Если же кто-то пренебрегает подобной ответственностью, то он наверняка обрекает себя на дотошное повторение «современного невроза» — западной паранойи, западной шизофрении и т. д., источника познанных нами на протяжении двух столетий бед.Тебе должно быть ясно, что приставка «пост» в слове «постмодерн», понятая подобным образом, обозначает не движение типа come back, flash back, feed back, т. е. движение повторения, но некий «ана-процесс», процесс анализа, анамнеза, аналогии и анаморфозы, который перерабатывает нечто «первозабытое».

 

Ж.- Ф. Лиотар «Состояние постмодерна»

Глава I. Поле: знание в информационных обществах

Наша рабочая гипотеза состоит в том, что по мере вхождения общества в эпоху, называемую постиндустриальной, а культуры — в эпоху постмодерна, изменяется статус знания. Этот переход начался по меньшей мере с конца пятидесятых годов, обозначивших Европе конец ее восстановления. Он был более или менее быстрым в зависимости от положения страны, а внутри нее — от сектора активности; отсюда его общая рассогласованность, затрудняющая изображение целого.

Часть описаний не может не носить гипотетического характера. А мы знаем, как неосторожно чересчур доверять футурологии.

> ИЗВЛЕЧЁННЫЕ ЗАПИСИ
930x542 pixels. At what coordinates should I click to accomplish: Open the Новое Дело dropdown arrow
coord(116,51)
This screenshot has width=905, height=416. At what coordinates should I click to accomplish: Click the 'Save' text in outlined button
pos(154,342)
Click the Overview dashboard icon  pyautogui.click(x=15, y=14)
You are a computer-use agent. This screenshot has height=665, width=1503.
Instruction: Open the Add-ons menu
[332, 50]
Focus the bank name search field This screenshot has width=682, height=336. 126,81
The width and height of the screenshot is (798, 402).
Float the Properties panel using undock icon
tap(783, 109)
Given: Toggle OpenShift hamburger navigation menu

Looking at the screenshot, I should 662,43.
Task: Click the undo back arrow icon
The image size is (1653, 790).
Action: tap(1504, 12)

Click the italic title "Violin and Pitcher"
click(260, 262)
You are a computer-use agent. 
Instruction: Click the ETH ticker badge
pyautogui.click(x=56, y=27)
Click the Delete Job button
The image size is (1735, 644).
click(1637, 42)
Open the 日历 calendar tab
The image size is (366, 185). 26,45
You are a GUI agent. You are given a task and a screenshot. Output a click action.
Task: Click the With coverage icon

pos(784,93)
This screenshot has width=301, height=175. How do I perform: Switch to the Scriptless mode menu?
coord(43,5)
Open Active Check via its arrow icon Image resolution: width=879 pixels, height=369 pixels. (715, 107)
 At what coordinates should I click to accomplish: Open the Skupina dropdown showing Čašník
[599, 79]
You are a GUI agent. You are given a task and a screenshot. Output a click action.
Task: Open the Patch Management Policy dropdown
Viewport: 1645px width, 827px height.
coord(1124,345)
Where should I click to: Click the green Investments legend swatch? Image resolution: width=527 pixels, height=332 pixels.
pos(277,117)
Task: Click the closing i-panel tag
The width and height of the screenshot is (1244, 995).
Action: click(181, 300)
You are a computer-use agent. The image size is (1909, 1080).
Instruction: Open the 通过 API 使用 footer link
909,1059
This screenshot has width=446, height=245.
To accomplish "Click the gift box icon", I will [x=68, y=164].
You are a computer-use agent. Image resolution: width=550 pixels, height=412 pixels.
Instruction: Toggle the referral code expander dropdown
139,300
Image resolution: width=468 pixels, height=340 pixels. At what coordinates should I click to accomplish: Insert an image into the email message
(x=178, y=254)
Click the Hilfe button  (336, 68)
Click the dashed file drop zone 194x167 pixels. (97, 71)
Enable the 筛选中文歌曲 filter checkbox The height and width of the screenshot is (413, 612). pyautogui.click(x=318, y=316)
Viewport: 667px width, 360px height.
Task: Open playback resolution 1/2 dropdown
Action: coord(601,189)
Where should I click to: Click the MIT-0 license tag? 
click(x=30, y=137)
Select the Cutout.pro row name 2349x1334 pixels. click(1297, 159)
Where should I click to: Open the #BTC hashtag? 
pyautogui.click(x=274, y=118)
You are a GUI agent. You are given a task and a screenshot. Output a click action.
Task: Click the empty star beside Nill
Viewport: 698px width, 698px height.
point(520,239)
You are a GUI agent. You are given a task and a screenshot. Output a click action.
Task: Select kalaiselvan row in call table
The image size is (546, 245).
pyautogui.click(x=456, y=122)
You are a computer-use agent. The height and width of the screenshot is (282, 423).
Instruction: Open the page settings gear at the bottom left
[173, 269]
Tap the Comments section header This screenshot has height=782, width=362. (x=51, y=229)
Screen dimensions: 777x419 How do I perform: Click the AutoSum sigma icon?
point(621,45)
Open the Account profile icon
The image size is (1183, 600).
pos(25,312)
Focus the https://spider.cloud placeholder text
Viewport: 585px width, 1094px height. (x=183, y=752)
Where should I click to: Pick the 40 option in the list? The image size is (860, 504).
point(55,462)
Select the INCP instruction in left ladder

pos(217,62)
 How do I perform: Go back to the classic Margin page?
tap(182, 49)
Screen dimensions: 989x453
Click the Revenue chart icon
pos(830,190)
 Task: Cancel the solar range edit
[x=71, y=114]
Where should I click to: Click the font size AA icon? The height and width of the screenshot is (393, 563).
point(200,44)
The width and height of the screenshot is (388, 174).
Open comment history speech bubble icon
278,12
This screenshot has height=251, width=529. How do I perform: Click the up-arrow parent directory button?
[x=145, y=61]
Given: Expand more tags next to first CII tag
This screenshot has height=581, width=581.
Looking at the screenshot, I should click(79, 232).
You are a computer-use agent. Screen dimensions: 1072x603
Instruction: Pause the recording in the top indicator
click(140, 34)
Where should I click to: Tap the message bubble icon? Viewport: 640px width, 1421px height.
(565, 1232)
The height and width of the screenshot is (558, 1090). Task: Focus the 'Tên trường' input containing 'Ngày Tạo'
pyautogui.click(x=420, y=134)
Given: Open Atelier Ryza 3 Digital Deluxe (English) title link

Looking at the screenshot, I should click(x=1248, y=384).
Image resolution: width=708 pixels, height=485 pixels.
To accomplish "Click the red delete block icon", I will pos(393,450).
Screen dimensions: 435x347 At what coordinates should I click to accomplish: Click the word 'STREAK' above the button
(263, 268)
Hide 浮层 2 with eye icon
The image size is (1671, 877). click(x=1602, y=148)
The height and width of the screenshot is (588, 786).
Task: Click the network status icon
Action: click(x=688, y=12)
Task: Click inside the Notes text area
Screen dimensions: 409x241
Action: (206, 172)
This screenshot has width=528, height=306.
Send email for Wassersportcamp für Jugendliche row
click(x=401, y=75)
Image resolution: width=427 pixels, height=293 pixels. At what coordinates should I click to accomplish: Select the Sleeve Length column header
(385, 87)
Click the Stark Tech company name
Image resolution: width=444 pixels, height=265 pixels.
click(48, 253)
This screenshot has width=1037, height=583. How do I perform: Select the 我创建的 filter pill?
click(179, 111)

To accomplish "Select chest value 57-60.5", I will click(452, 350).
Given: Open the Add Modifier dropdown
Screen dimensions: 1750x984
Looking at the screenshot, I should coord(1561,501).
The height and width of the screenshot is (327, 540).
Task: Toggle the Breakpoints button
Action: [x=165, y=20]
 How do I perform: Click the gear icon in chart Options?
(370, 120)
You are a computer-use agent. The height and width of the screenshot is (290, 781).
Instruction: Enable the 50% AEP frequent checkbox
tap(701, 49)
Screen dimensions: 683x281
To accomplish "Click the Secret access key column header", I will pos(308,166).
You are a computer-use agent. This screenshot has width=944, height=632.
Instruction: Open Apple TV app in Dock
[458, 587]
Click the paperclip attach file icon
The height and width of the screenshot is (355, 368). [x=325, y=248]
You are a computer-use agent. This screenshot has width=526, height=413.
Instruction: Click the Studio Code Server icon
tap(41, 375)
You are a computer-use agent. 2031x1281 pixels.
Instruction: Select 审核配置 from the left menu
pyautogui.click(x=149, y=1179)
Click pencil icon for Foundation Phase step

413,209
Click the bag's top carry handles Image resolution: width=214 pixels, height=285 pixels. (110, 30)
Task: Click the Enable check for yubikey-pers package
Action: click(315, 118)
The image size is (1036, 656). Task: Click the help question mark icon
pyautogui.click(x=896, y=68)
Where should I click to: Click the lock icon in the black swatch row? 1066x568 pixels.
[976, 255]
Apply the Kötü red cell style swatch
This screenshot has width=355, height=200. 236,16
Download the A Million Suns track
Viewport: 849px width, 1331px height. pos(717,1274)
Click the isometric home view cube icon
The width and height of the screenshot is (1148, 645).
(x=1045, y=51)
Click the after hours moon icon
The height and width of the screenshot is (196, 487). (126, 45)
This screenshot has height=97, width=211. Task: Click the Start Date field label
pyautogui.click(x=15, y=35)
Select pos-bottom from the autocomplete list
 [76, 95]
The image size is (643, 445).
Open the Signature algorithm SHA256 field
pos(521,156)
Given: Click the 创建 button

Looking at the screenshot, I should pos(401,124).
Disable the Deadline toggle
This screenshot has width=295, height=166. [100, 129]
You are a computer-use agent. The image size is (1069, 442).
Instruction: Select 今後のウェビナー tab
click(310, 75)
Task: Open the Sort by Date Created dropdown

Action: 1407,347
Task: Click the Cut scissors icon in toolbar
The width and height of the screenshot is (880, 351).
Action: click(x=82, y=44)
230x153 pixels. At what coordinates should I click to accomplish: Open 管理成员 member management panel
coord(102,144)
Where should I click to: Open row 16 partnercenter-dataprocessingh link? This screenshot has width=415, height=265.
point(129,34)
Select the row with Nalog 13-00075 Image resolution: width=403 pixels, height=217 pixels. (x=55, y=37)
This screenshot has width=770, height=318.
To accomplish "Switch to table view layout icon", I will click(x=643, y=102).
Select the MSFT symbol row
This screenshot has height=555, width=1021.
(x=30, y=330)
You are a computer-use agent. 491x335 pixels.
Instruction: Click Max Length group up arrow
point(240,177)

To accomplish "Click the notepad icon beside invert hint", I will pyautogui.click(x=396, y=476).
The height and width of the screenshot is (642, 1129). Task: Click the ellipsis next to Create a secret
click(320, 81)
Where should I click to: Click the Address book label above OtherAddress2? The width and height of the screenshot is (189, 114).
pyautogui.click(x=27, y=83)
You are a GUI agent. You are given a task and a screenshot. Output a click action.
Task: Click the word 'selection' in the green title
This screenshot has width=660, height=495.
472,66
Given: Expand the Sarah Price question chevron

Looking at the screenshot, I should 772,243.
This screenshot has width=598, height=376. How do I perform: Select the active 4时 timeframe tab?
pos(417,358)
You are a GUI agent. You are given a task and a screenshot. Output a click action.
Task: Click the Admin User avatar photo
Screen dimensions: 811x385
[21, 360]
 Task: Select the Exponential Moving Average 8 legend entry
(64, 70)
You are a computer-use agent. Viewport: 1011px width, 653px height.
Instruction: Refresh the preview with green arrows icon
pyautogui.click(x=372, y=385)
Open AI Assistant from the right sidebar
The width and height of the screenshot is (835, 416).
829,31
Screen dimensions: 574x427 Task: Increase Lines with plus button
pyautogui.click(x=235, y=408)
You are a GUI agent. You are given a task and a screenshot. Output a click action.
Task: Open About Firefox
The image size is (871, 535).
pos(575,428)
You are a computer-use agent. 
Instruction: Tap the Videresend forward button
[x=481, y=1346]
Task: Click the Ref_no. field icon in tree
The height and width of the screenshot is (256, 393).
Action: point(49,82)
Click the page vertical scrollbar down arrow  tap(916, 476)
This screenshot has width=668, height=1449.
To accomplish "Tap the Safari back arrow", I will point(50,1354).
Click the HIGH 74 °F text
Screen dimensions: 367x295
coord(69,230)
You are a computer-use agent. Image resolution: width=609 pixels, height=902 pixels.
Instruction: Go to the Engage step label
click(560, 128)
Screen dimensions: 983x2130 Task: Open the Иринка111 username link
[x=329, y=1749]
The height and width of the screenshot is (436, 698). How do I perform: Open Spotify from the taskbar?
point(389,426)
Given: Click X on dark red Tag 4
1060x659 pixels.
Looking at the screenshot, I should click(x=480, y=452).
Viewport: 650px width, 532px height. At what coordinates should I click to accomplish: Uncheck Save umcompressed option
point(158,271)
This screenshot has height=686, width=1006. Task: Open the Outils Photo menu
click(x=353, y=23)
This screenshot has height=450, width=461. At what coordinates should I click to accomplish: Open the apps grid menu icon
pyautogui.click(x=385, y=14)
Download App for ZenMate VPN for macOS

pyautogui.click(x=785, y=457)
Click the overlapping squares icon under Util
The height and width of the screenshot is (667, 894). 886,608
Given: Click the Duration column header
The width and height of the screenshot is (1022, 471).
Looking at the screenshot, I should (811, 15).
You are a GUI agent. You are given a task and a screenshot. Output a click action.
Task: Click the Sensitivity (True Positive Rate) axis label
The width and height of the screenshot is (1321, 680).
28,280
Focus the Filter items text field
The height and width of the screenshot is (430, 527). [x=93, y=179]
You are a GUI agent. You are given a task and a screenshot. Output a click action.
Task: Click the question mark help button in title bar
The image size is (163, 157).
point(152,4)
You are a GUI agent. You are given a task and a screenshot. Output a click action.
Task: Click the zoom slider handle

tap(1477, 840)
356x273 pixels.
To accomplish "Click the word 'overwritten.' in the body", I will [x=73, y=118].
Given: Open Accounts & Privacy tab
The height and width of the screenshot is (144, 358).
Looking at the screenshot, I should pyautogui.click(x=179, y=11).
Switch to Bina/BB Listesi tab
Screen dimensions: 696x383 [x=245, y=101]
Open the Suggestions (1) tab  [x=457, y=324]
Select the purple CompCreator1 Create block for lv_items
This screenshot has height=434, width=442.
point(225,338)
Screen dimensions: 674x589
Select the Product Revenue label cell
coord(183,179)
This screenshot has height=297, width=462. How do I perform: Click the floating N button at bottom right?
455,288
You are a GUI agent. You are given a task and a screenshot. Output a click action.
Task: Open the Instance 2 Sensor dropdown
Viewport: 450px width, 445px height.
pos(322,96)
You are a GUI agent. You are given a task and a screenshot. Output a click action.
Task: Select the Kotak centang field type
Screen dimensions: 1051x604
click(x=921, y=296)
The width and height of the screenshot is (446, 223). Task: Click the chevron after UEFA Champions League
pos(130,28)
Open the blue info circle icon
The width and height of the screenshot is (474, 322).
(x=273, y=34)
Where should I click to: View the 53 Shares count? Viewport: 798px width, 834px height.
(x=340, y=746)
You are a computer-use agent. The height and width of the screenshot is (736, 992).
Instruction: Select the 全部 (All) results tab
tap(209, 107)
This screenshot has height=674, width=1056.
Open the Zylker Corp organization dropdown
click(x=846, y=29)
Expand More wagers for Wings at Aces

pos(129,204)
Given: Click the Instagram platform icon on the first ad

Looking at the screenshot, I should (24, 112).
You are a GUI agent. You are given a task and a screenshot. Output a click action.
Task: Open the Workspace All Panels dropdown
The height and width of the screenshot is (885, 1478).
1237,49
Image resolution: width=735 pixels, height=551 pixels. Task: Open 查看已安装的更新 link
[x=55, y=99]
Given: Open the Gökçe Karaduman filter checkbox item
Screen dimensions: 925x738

> РАБОЧЕЕ ЗАДАНИЕ
Перепишите дословно часть фрагмента о постмодерне: от слов «Наша рабочая гипотеза» вплоть до слов «затрудняющая изображение целого.» включительно.

> ПИСЬМЕННЫЙ ОТВЕТ
Наша рабочая гипотеза состоит в том, что по мере вхождения общества в эпоху, называемую постиндустриальной, а культуры — в эпоху постмодерна, изменяется статус знания. Этот переход начался по меньшей мере с конца пятидесятых годов, обозначивших Европе конец ее восстановления. Он был более или менее быстрым в зависимости от положения страны, а внутри нее — от сектора активности; отсюда его общая рассогласованность, затрудняющая изображение целого.